Pressemitteilung

Selten unter den Seltenen: Angeborene Harnstoffzyklusdefekte / Weinheimer Firma Cytonet engagiert sich für Aufklärung

2012-02-29 08:00:00

Eschborn (ots) - 29. Februar 2012 "Tag der seltenen Erkrankungen" - Zunächst scheint alles in Ordnung - der Nachwuchs ist auf der Welt und rundum gesund. Wenn jedoch kurz nach der Geburt der Säugling nicht mehr trinken will und innerhalb weniger Stunden schwächer und apathischer wird und im schlimmsten Fall zu sterben beginnt, muss auch an einen seltenen Harnstoffzyklusdefekt gedacht werden. Harnstoffzyklusdefekte sind vererbte und oftmals lebensbedrohliche Störungen des Ammoniakstoffwechsels in der Leber. Ammoniak fällt natürlicherweise bei der Verstoffwechselung von Nahrungseiweiß an. Normalerweise kann die Leber das Zellgift Ammoniak problemlos abbauen, bei einem Harnstoffzyklusdefekt ist das nicht möglich. Ammoniak reichert sich im Körper an und schädigt insbesondere die Nervenzellen und das Gehirn, was zu geistiger Behinderung bis hin zum Tode führen kann.

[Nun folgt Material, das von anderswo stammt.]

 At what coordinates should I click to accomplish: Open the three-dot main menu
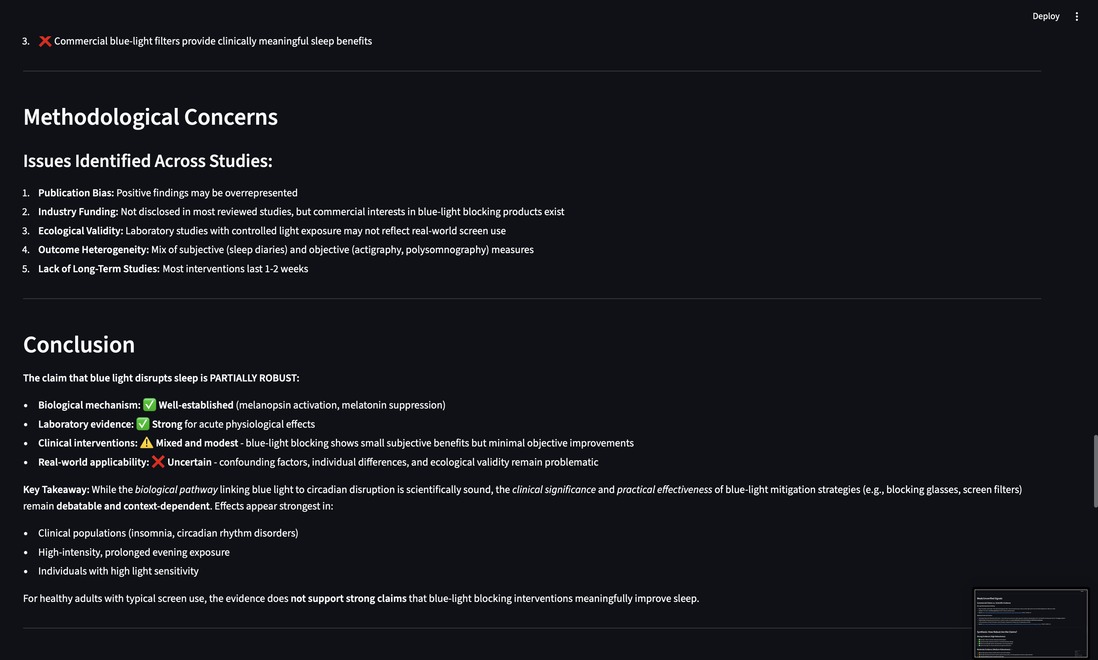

Harnstoffzyklusdefekte sind eine von rund 9.000 seltenen Erkrankungen, denen der 29. Februar 2012 als "Tag der seltenen Erkrankungen" gewidmet ist. "Uns ist es wichtig, dass die Harnstoffzyklusdefekte als sehr seltene Erkrankung nicht untergehen, denn sie sind die Seltenen unter den Seltenen. Ihr Verlauf ist jedoch hochdramatisch und hat ebensolche Folgen. Nicht umsonst sprechen Ärzte von der "katastrophalen Krankheit", so Dr. Dr. Wolfgang Rüdinger, Geschäftsführer Cytonet. Langfristig behandelt werden können Harnstoffzyklusdefekte entweder nur mit einem radikalen lebenslangen Eiweißverzicht oder einer Lebertransplantation, die zwar zu einer Heilung führen würde, jedoch im Säuglingsalter aufgrund der Größenverhältnisse oftmals nicht möglich ist - beides sind für die kleinen Patienten einschneidende Maßnahmen. "Diese unbefriedigende Situation wollen wir ändern", so Michael J. Deissner, ebenfalls Geschäftsführer Cytonet, "daher haben wir zusammen mit der Heidelberger Universitätskinderklinik die Leberzelltherapie entwickelt, die zurzeit in Studien auf ihre Einsatzfähigkeit bei Harnstoffzyklusdefekten hin untersucht wird. "Wir müssen alles dafür tun, dass die Fachwelt, aber auch die allgemeine Öffentlichkeit mehr über diese Erkrankung weiß, damit sie schnell diagnostiziert und möglichst rasch mit allen zur Verfügung stehenden Therapien behandelt werden kann, bevor es zu bleibenden Schädigungen kommen kann." appelliert Prof. Dr. med. Georg Friedrich Hoffmann, Universitätskinderklinik Heidelberg.